A emulação do Sega Saturn ainda bebe CPU demais, mas hoje em dia é melhor do que jamais foi. Não vai rodar no seu celular, mas talvez rode no seu PC. Se for um desses PCs com luzes maneiras, nem precisa se preocupar! Se você tem o RetroArch instalado, metade do trabalho já está feito. Não vou meter o louco aqui e dizer que emulação é a coisa mais acessível do mundo, mas hoje em dia é difícil encontrar um console da quinta geração pra trás que não dê pra se dar um jeitinho. E vale a pena!

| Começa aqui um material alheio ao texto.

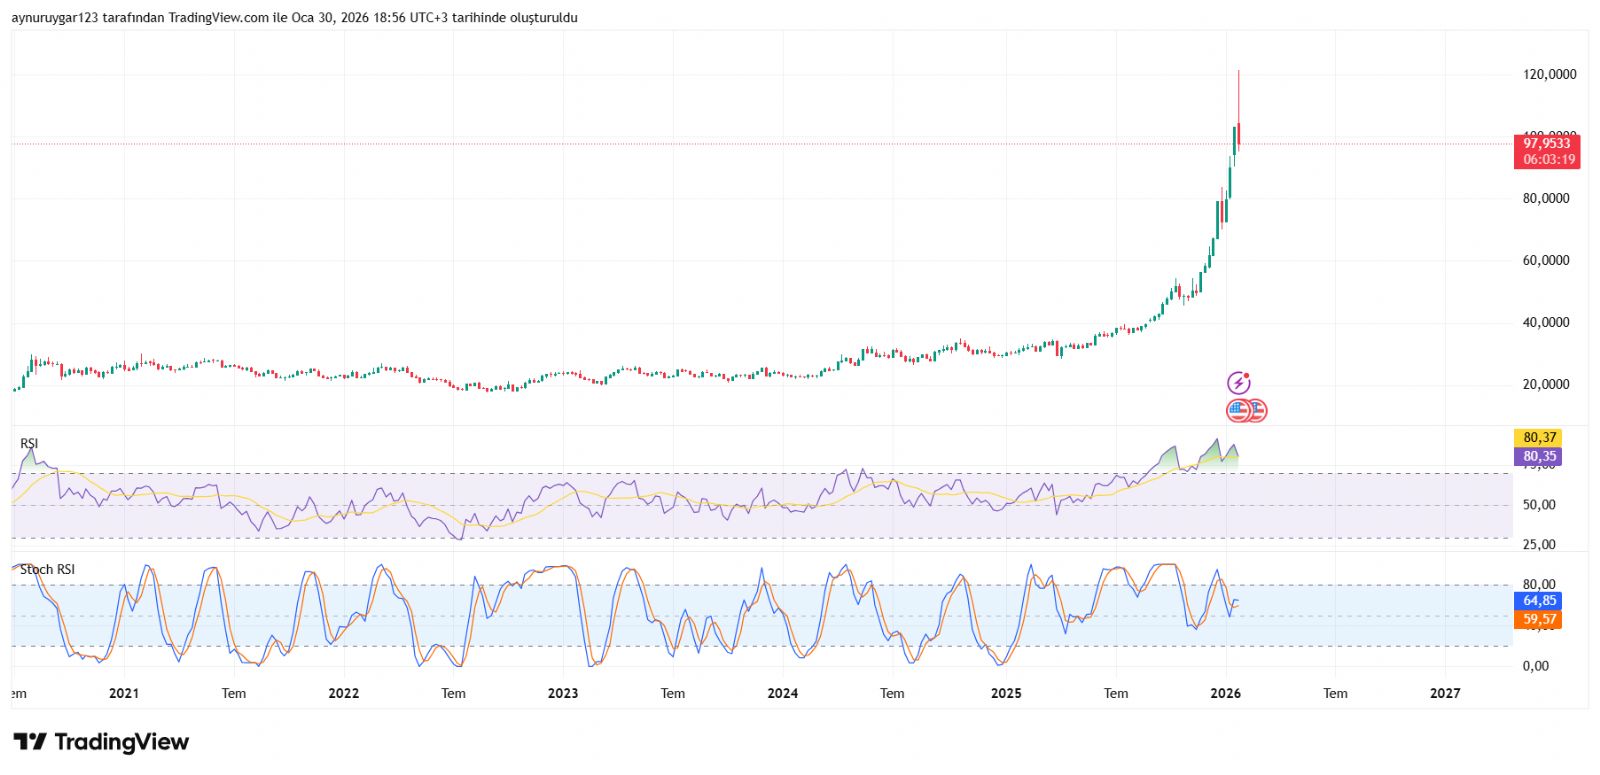The width and height of the screenshot is (1600, 775).
Task: Click the purple RSI value tag 80,35
Action: [1539, 457]
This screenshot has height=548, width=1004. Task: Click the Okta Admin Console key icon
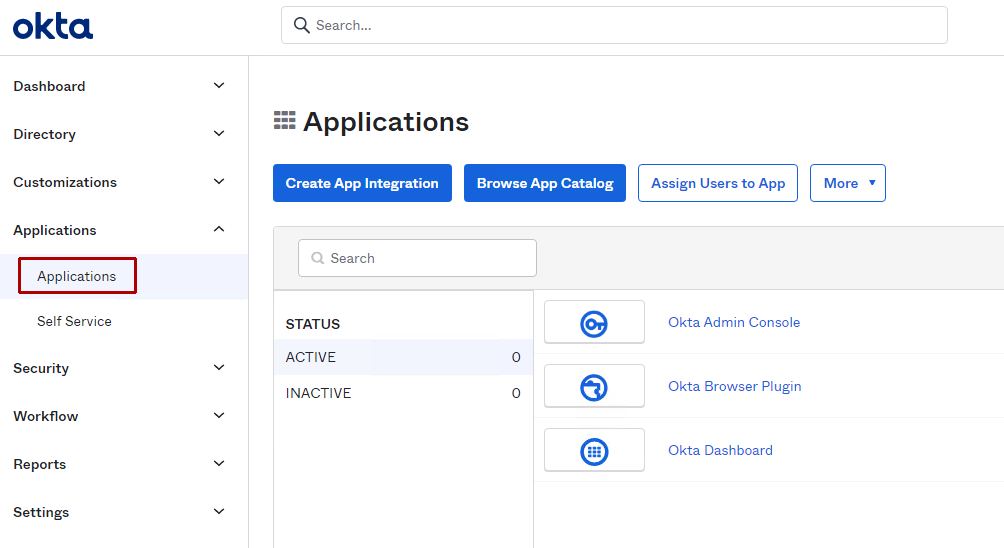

Eu acho que respeitar o passado é importante. Dar uma chance pra ele. Desmitificar ele. Sair da sua zona de conforto. Foi assim que eu descobri tanta coisa nova, tanta arte que hoje em dia eu amo. E eu acredito que muita gente possa ter uma experiência parecida! E não precisa ser com Saga. Pode ser qualquer coisa que te interesse! Qualquer coisa que seja acessível pra você. Não precisa emular o Sega Saturn se você não quiser! Não precisa! Dar espaço pra esse tipo de experiência pode ser bom. Pode ser um pouquinho de ar fresco. Talvez você se apaixone por algo que você nunca teria contato de outra forma.
Não pra dizer pra você não jogar Saga! Eu escrevi esse texto em parte justamente pela chance de alguém, uma ou duas pessoas talvez, se empolgarem com a ideia de jogar ele. Saga merece mais reconhecimento. Uma reputação melhor do que apenas um jogo misterioso e inacessível. A própria Sega em si não vai de dar ao esforço de tacar um pouco de luz nele. Se eu acredito que respeitar nosso passado é importante, a indústria pensa bem diferente. E isso não vai mudar tão cedo.
Eu amo Panzer Dragoon Saga, eu amo videogames! Acredito, do fundo do meu coração, que videogames não deviam morrer. Nós não podemos deixar eles morrerem.
Pirateiem jogos velhos, sem peso no coração!